§ EXTRAIT DU DOCUMENT
○ ○ ○ ○
« J'ai toujours douté de la réalité »

Twixt : Rencontre avec Francis Ford Coppola

Rencontre | Par David Honnorat | Le 4 avril 2012 à 15h32

A l'occasion de la sortie de Twixt (en salle le 11 avril), j'ai eu l'honneur de rencontrer le cinéaste Francis Ford Coppola. Voici le récit d'un peu moins d'une heure passée avec cet homme honnête et passionnant.

Francis Ford Coppola a 72 ans. Si la vision de Twixt nous avait laissé l'impression réjouissante d'avoir affaire à un film de jeune homme, c'est bien un vieux sage qui s'est présenté à nous pour répondre, pendant un peu moins d'une heure, à de multiples questions sur son film et le reste de sa carrière. Il faut voir ce géant du cinéma avouer non sans malice : « J'ai toujours eu le sentiment de décliner. »

Traînant derrière lui une filmographie ahurissante, le cinéaste fait preuve, au sujet de son oeuvre, d'une étonnante lucidité : « Je vis ma carrière à l'envers : je réalise aujourd'hui les films que j'aurais dû faire à 20 ans. » Conscient de ses succès, comme de ses échecs, financiers ou critiques, Coppola s'évertue à tracer une voie unique dans le paysage cinématographique mondial. Pas facile pour autant de se réinventer quand on est l'auteur de films aussi cultes que Le Parrain ou Apocalypse Now. Et Coppola le sait : « Je suis en compétition avec mes propres films de jeunesse. C'est impossible de gagner. La seule solution c'est de redevenir étudiant en cinema. Une petite mort pour un nouvel essor, une renaissance peut-être ? »
○ ○ ○ ○
§ DONNÉES FOURNIES
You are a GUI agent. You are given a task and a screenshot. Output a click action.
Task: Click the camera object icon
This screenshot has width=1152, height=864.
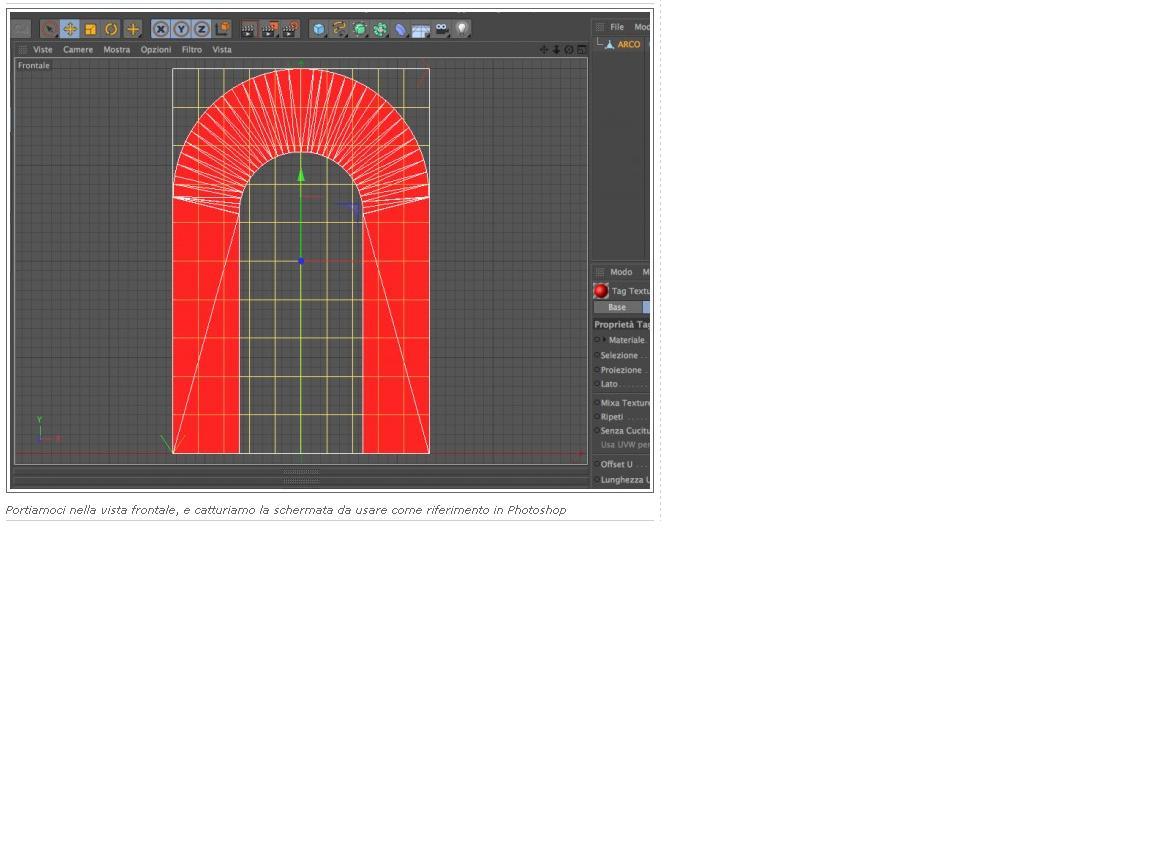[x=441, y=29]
○ ○ ○ ○
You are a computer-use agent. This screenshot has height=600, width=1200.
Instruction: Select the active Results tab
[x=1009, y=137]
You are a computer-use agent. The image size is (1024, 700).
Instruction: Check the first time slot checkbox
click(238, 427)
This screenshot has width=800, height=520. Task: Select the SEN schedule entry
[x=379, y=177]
○ ○ ○ ○
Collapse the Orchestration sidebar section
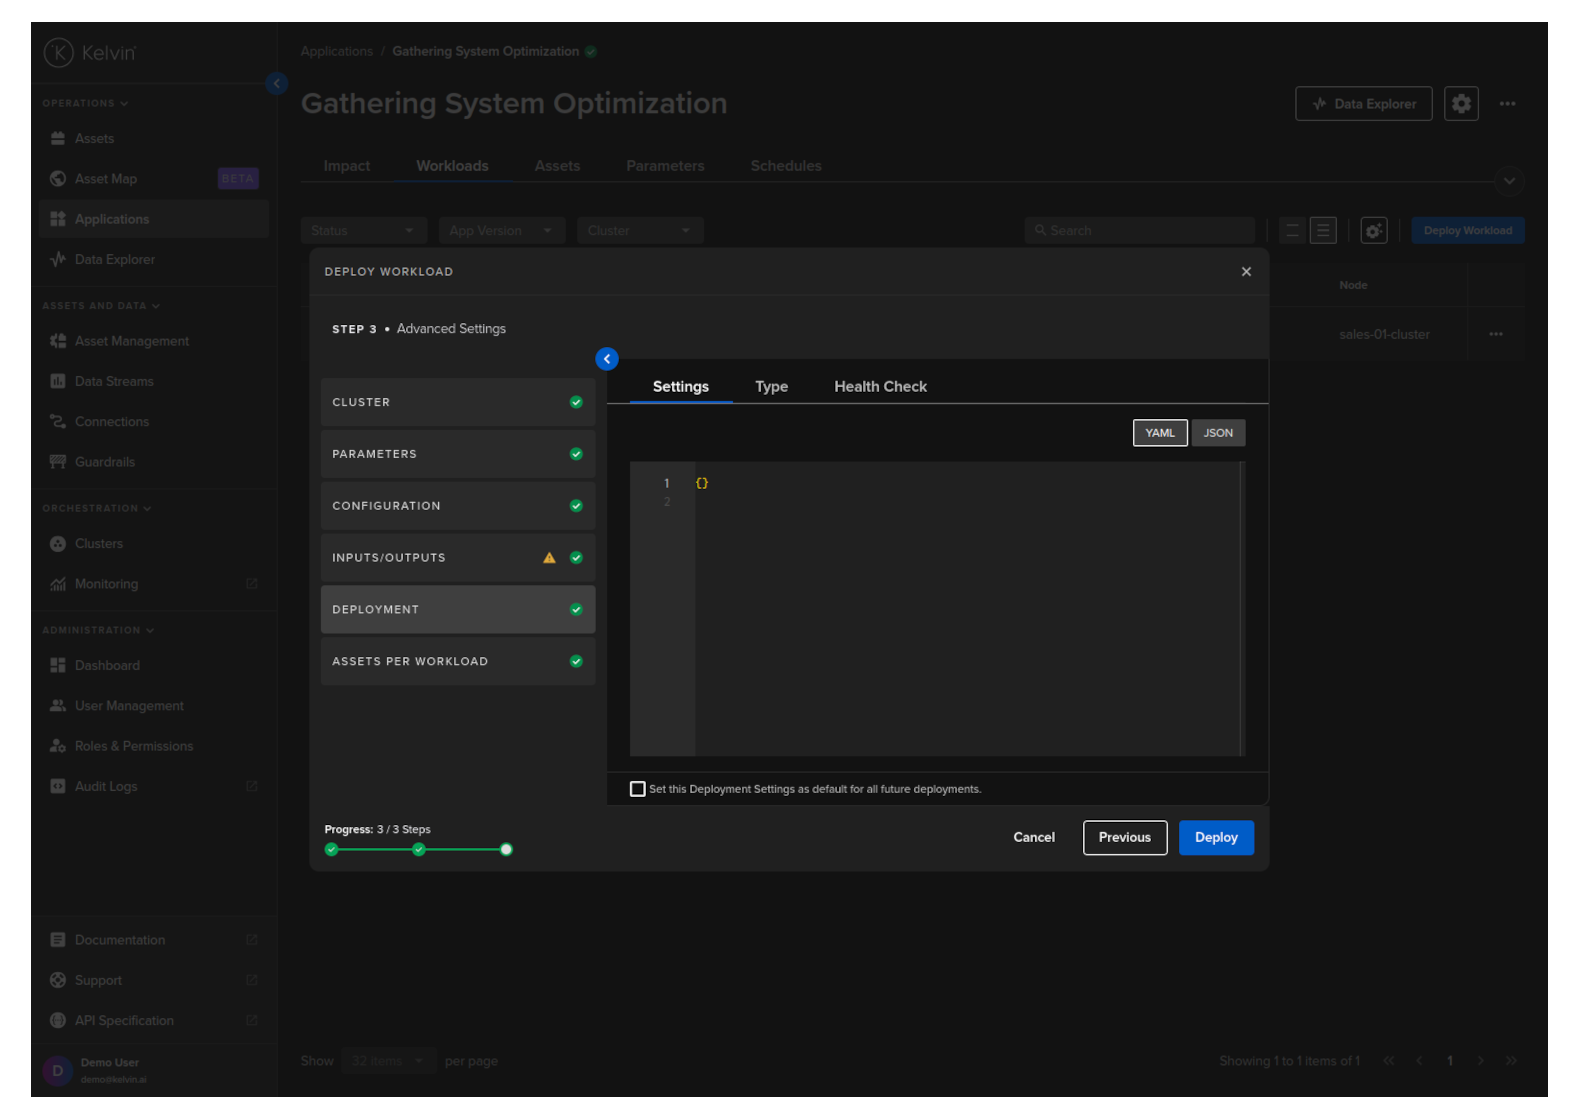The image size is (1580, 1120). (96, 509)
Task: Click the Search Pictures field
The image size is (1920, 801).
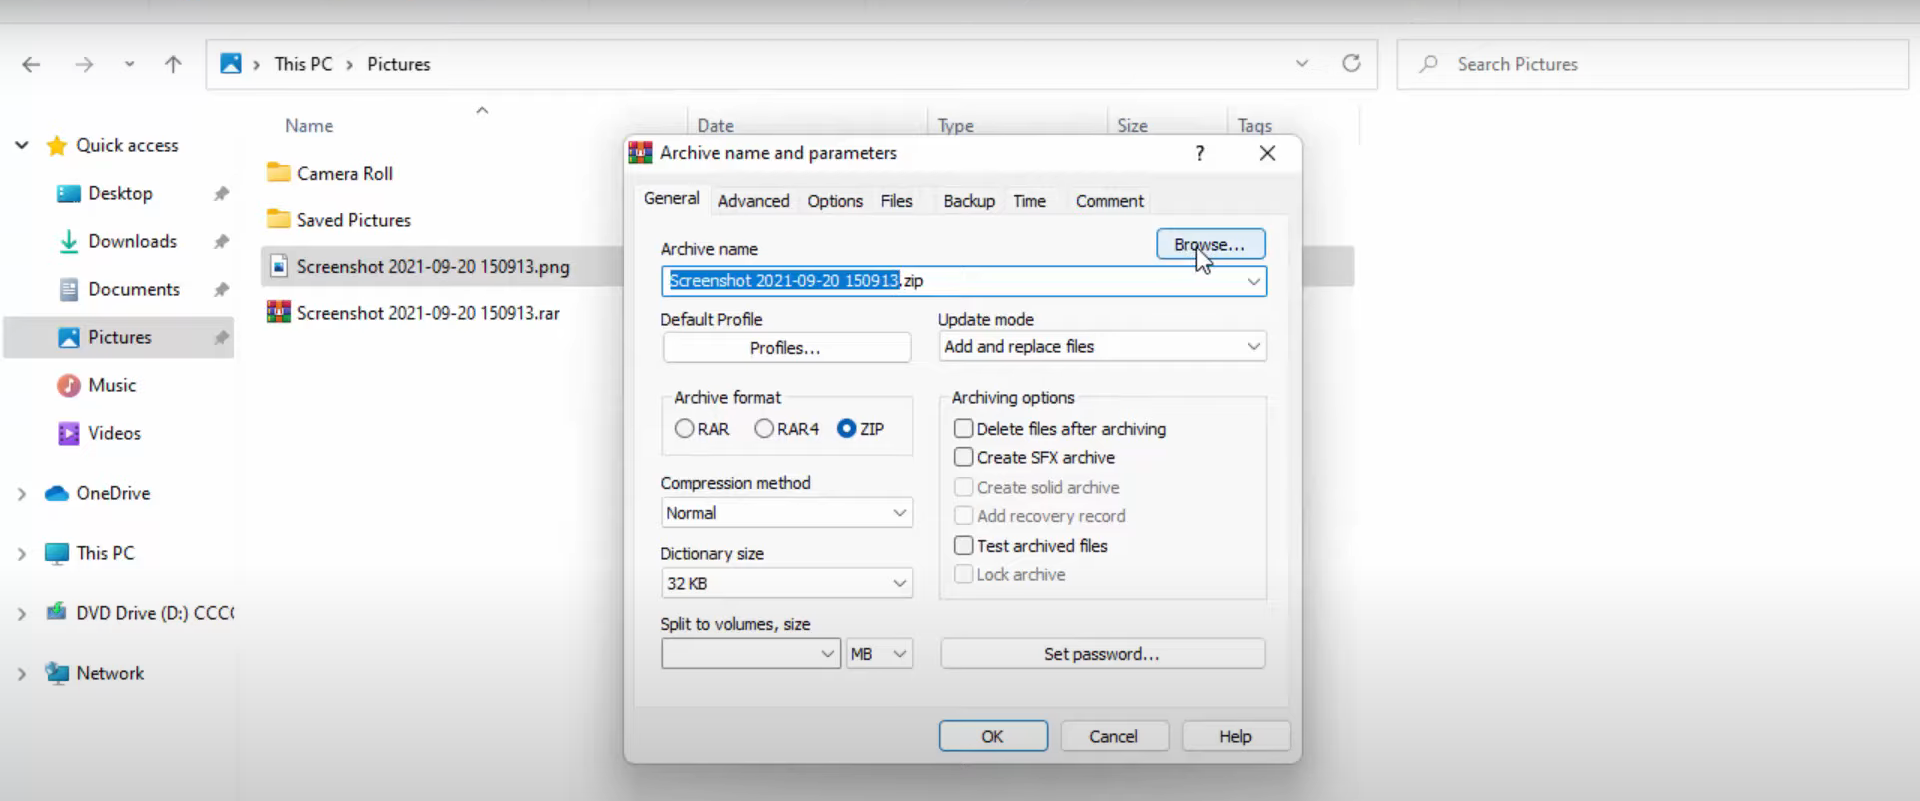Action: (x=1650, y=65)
○ ○ ○ ○
§ CONSIGNE ÉCRITE
Recopiez mot pour mot l'intégralité du texte sur la rencontre avec Francis Ford Coppola. Ces entrées proviennent d'une autre source que le texte.

§ LA RÉPONSE
« J'ai toujours douté de la réalité »

Twixt : Rencontre avec Francis Ford Coppola

Rencontre | Par David Honnorat | Le 4 avril 2012 à 15h32

A l'occasion de la sortie de Twixt (en salle le 11 avril), j'ai eu l'honneur de rencontrer le cinéaste Francis Ford Coppola. Voici le récit d'un peu moins d'une heure passée avec cet homme honnête et passionnant.

Francis Ford Coppola a 72 ans. Si la vision de Twixt nous avait laissé l'impression réjouissante d'avoir affaire à un film de jeune homme, c'est bien un vieux sage qui s'est présenté à nous pour répondre, pendant un peu moins d'une heure, à de multiples questions sur son film et le reste de sa carrière. Il faut voir ce géant du cinéma avouer non sans malice : « J'ai toujours eu le sentiment de décliner. »

Traînant derrière lui une filmographie ahurissante, le cinéaste fait preuve, au sujet de son oeuvre, d'une étonnante lucidité : « Je vis ma carrière à l'envers : je réalise aujourd'hui les films que j'aurais dû faire à 20 ans. » Conscient de ses succès, comme de ses échecs, financiers ou critiques, Coppola s'évertue à tracer une voie unique dans le paysage cinématographique mondial. Pas facile pour autant de se réinventer quand on est l'auteur de films aussi cultes que Le Parrain ou Apocalypse Now. Et Coppola le sait : « Je suis en compétition avec mes propres films de jeunesse. C'est impossible de gagner. La seule solution c'est de redevenir étudiant en cinema. Une petite mort pour un nouvel essor, une renaissance peut-être ? »